Scheduled to begin production in the second half of this year, the Eagle mine is projected to recover 200,000 ounces of gold per year, which is more than three times the current production from all gold mining in the territory.

This mine was not a sudden discovery like the Klondike in 1896, but the result of scientific exploration over several decades. It is an example of the adage that a hard rock mine is not discovered, it is made.

As I have come to learn, the history of mining in this area goes back more than a hundred years to before the discovery that sparked the gold rush of 1898. Prospecting on the Stewart River basin began in 1885, when men began testing the bars of the Stewart River for placer gold.

Over the next decade, men spread throughout the drainage looking for the elusive metal. In 1893, William Rupe and an unnamed partner found gold on the Mayo River.

Three years later in 1896, Thomas Nelson found gold on a tributary of the McQuesten River (which drains into the Stewart River) that he named Nelson Creek. Thomas Haggart built a couple of cabins on Nelson Creek and a third on a small tributary that he named Dublin Gulch.

Word of the stampede to the Klondike lured these men away the following year, but in 1898, Tom and Peter Haggart, Nelson, and a man named Warren Hiatt returned to the area. Peter Haggart and Hiatt arrived first, and staked a discovery claim on Nelson Creek June 23, 1898, which they renamed Haggart, a name that still applies to this tributary today.

More prospectors followed, including the “Kentucky Minstrel,” Jack Suttles, a veteran of the Spanish-American War, who is said to have arrived on Dublin Gulch in 1899. In a period of eight days that summer, Suttles panned out $364 in gold dust.

Haggart Creek and Dublin Gulch were the first creeks in the Mayo area that were mined for gold; many others followed. Most notable of these was Duncan Creek, which was first staked by Duncan Patterson and Colin Hamilton, Sept. 15, 1901. The townsite of Mayo was surveyed in 1903, and a road was established between Mayo and Duncan Creek the following year.

Unfortunately, no such road was built to Dublin Gulch for many decades, and this proved to be detrimental to the development of both Haggart Creek and Dublin Gulch.

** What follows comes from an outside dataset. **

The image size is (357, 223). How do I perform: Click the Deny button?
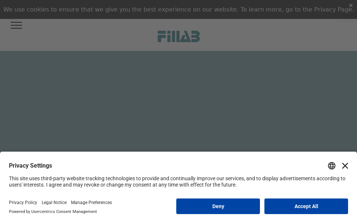[x=218, y=206]
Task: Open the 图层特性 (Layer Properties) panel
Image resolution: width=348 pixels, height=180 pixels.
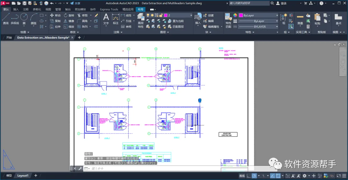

Despite this drawback, the two tributaries proved to be regular producers in the years that followed. Jack Suttles eventually assembled ten claims on Dublin Gulch.

In the following 15 years, Suttles is reported to have recovered $45,000- 50,000 of gold from his mining activity. Accounting for inflation that would represent roughly four million dollars today.

Suttles eventually got into a legal dispute with the Cantin brothers, who were mining below him on Haggart Creek, and the court found in their favour. The claims were seized, and the Cantin brothers eventually came into possession of the property. It is said that Suttles put a curse on the claims.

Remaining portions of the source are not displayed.